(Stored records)
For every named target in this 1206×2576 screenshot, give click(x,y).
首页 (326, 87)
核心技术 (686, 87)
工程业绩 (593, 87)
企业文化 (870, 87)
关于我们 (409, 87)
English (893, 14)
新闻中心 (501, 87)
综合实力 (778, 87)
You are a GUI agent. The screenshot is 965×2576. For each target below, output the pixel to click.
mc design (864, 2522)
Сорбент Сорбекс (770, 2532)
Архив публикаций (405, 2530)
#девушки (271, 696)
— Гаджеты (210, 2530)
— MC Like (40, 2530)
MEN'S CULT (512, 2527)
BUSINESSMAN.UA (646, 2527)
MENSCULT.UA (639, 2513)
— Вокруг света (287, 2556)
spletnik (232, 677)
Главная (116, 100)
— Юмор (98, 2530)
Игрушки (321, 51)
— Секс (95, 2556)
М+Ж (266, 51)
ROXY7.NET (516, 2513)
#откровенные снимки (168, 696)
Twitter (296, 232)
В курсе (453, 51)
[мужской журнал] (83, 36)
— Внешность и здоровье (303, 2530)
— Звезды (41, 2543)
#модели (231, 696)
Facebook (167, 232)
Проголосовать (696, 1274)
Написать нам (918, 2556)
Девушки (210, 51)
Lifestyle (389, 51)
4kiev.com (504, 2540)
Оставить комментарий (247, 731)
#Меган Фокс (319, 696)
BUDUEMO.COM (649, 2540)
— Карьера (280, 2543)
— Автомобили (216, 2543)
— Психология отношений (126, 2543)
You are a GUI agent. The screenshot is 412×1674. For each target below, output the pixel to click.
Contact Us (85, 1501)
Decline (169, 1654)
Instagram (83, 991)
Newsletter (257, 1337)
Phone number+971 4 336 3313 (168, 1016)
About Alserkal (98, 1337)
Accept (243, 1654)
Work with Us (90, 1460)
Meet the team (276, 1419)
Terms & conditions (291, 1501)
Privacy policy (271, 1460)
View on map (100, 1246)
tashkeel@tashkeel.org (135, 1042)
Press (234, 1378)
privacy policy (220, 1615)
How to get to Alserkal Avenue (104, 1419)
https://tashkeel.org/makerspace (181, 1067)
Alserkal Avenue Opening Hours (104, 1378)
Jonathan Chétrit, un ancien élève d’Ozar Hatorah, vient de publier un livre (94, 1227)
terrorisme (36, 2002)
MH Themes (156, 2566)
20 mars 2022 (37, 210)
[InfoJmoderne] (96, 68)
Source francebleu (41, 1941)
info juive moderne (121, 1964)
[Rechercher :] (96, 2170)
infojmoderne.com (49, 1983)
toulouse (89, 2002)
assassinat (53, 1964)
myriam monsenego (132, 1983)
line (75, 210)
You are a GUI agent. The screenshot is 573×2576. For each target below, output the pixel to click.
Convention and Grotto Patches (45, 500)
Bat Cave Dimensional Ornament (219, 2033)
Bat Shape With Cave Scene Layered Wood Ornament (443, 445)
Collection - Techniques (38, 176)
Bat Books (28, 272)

• **Goal of the exercise**
All of the data above should be written out again word for word.

• **Final answer**
For every named target in this 1206×2576 screenshot, give click(x,y).
首页 (326, 87)
核心技术 (686, 87)
工程业绩 (593, 87)
企业文化 (870, 87)
关于我们 (409, 87)
English (893, 14)
新闻中心 (501, 87)
综合实力 (778, 87)
You are a GUI agent. The screenshot is 965×2576. For each target below, output the pixel to click.
mc design (864, 2522)
Сорбент Сорбекс (770, 2532)
Архив публикаций (405, 2530)
#девушки (271, 696)
— Гаджеты (210, 2530)
— MC Like (40, 2530)
MEN'S CULT (512, 2527)
BUSINESSMAN.UA (646, 2527)
MENSCULT.UA (639, 2513)
— Вокруг света (287, 2556)
spletnik (232, 677)
Главная (116, 100)
— Юмор (98, 2530)
Игрушки (321, 51)
— Секс (95, 2556)
М+Ж (266, 51)
ROXY7.NET (516, 2513)
#откровенные снимки (168, 696)
Twitter (296, 232)
В курсе (453, 51)
[мужской журнал] (83, 36)
— Внешность и здоровье (303, 2530)
— Звезды (41, 2543)
#модели (231, 696)
Facebook (167, 232)
Проголосовать (696, 1274)
Написать нам (918, 2556)
Девушки (210, 51)
Lifestyle (389, 51)
4kiev.com (504, 2540)
Оставить комментарий (247, 731)
#Меган Фокс (319, 696)
BUDUEMO.COM (649, 2540)
— Карьера (280, 2543)
— Автомобили (216, 2543)
— Психология отношений (126, 2543)
You are a GUI agent. The screenshot is 412×1674. For each target below, output the pixel to click.
Contact Us (85, 1501)
Decline (169, 1654)
Instagram (83, 991)
Newsletter (257, 1337)
Phone number+971 4 336 3313 (168, 1016)
About Alserkal (98, 1337)
Accept (243, 1654)
Work with Us (90, 1460)
Meet the team (276, 1419)
Terms & conditions (291, 1501)
Privacy policy (271, 1460)
View on map (100, 1246)
tashkeel@tashkeel.org (135, 1042)
Press (234, 1378)
privacy policy (220, 1615)
How to get to Alserkal Avenue (104, 1419)
https://tashkeel.org/makerspace (181, 1067)
Alserkal Avenue Opening Hours (104, 1378)
Jonathan Chétrit, un ancien élève d’Ozar Hatorah, vient de publier un livre (94, 1227)
terrorisme (36, 2002)
MH Themes (156, 2566)
20 mars 2022 (37, 210)
[InfoJmoderne] (96, 68)
Source francebleu (41, 1941)
info juive moderne (121, 1964)
[Rechercher :] (96, 2170)
infojmoderne.com (49, 1983)
toulouse (89, 2002)
assassinat (53, 1964)
myriam monsenego (132, 1983)
line (75, 210)
You are a GUI agent. The screenshot is 573×2576. For each target below, output the pixel to click.
Convention and Grotto Patches (45, 500)
Bat Cave Dimensional Ornament (219, 2033)
Bat Shape With Cave Scene Layered Wood Ornament (443, 445)
Collection - Techniques (38, 176)
Bat Books (28, 272)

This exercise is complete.